The purpose of this article is to act as a quick reference to address common confusions regarding infinite quantities, and how to measure infinite sets. Most of the detailed explanation is offloaded to Wikipedia. Remember: Sometimes inventing a new sort of answer is necessary! If you are a finitist, you can probably ignore this.
Currently, this article assumes classical logic, but does point out explicitly any uses of choice. (For what this means and why anyone cares about this, see this comment.)
Firstly let us point out the main misconception this article is written to address:
Myth #0: All infinities are infinite cardinals, and cardinality is the main method used to measure size of sets.

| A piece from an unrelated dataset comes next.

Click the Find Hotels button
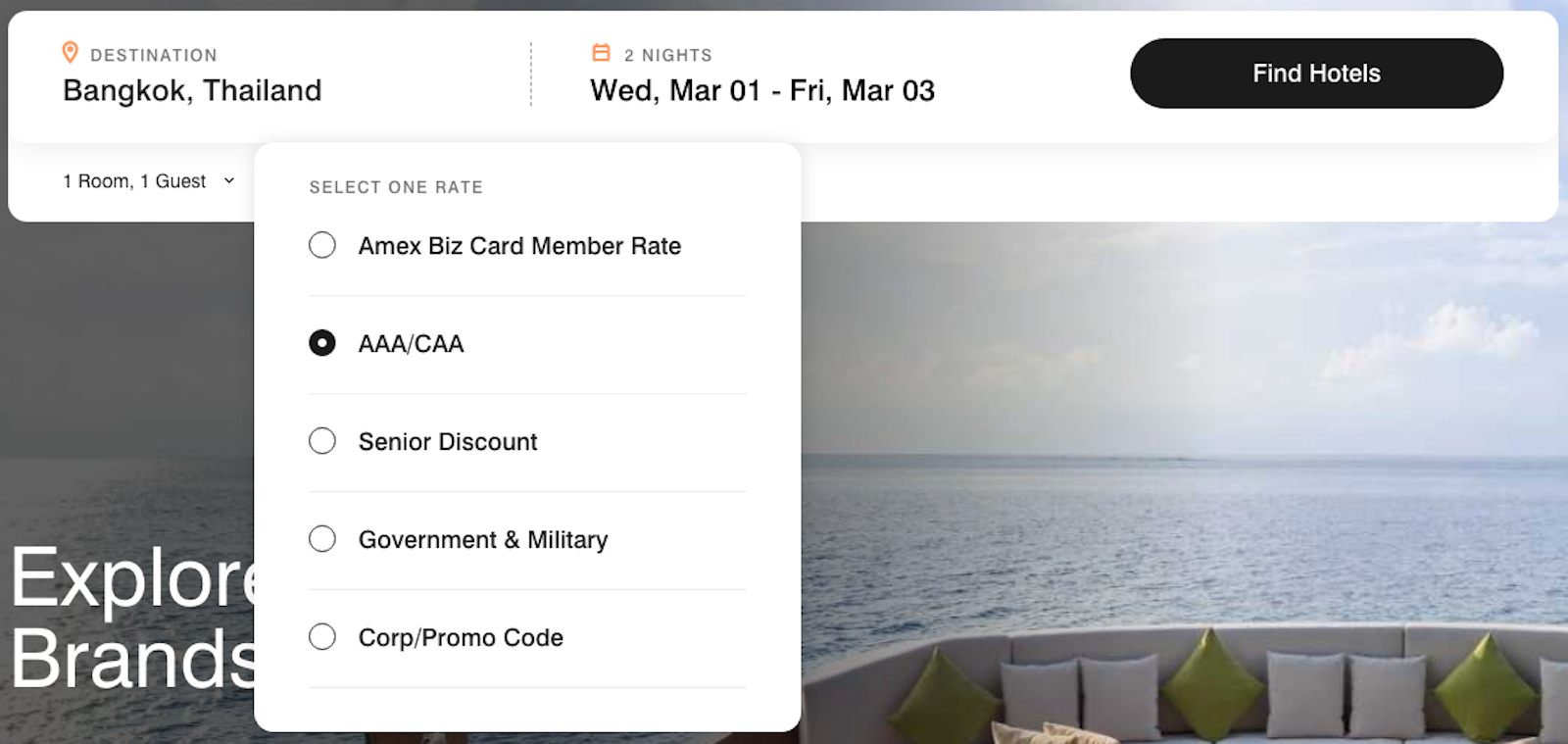The image size is (1568, 744). tap(1315, 73)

The fact is that "infinite" is a general term meaning "larger (in some sense) than any natural number"; different systems of infinite numbers get used depending on what is appropriate in context. Furthermore, there are many other methods of measuring sizes of sets, which sacrifice universality for higher resolution; cardinality is a very coarse-grained measure.
First, a review of what they represent and how they work at the basic level, before we get to their arithmetic.
Cardinal numbers are used for measuring sizes of sets when we don't know, or don't care, about the set's context or composition. First, the standard explanation of what we mean by this: Say we have two farmers, who each have a large number of sheep, more than they can count. How can they determine who has more? They pair off the sheep of the one against the sheep of the other; whichever has sheep left over, has more.
So given two sets X and Y, we will say X has smaller cardinality than Y (denoted |X|≤|Y|, or sometimes #X≤#Y) if there is a way to assign to each element x of X, a corresponding element f(x) of Y, such that no two distinct x1 and x2 from X correspond to the same element of Y. If, furthermore, this correspondence covers all of Y - if for each y in Y there is some x in X that had y assigned to it - then we say that X and Y have the same cardinality, |X|=|Y| or #X=#Y.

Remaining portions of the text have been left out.